But the plot, as primitive as it is, still isn't very clear; it never acquires the spontaneity or the force of a true "story" but seems to exist mainly as a pretext for the familiar Ninja banter so beloved of the cult, as in "Cowabunga, dudes," and such forth; and, every now and then, for some exotic fighting.

As for the fighting, there's less of it, but it's still in the same overblown, "harmless" acrobatics, cartoony and ridiculous, played against amplified WHACKS and THWAKS so earsplittingly resonant you feel as if you're under depth-charge attack. Ouch!

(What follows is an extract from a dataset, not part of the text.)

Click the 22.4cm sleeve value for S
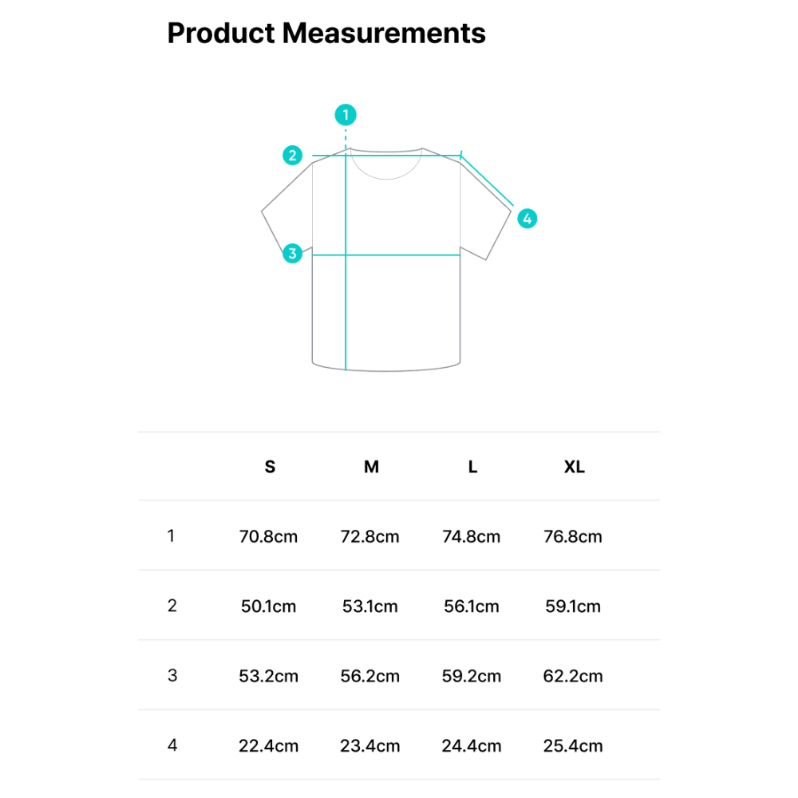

The curiosity in the film is represented by the once-distinguished actor David Warner, appearing as the absent-minded scientist whose sloppiness 15 years ago created the ooze which in turn created our heroes. On that count alone, I think he should be arrested for war crimes. Yet far from being a villainous polluter of liberal pop movie mythology, the Warner character is offered with surprising value-neutrality. In fact, I'm not quite sure what he's doing in this film, being neither villain nor hero but more of a visitor. The movie barely notices him.

On the far more important corporate endorsement front, the big news is that the Teenage Mutant Turtle/Domino's Pizza co-promotion deal has apparently fizzled and Domino's is nowhere to be seen in the Ninja world. But pizza is still important to the ninja-turtle lifestyle: The turt-teens ingest heroic, albeit anonymous, quantities of the stuff.

There's also a girl. There was a girl in the last one, wasn't there? I don't think this is the same one. But it's supposed to be the same one, for she has the same name -- April O'Neill -- and the same job, TV reporter. You're not supposed to notice they've changed girls; and if you do, you're supposed to be quiet about it.

This leaves us with the amphibs themselves. They are named after Renaissance artists and you can distinguish them by crude strokes, such as the color of their eye-masks or their exaggerated accents. As cinema special effects, they're quite impressive, thanks to the talented technicians at Jim Henson's creature workshop, who gave their bland faces surprising agility and uniqueness and their lips amazing prehensility. They are like Kermits on steroids.

But . . . did there really have to be four of them?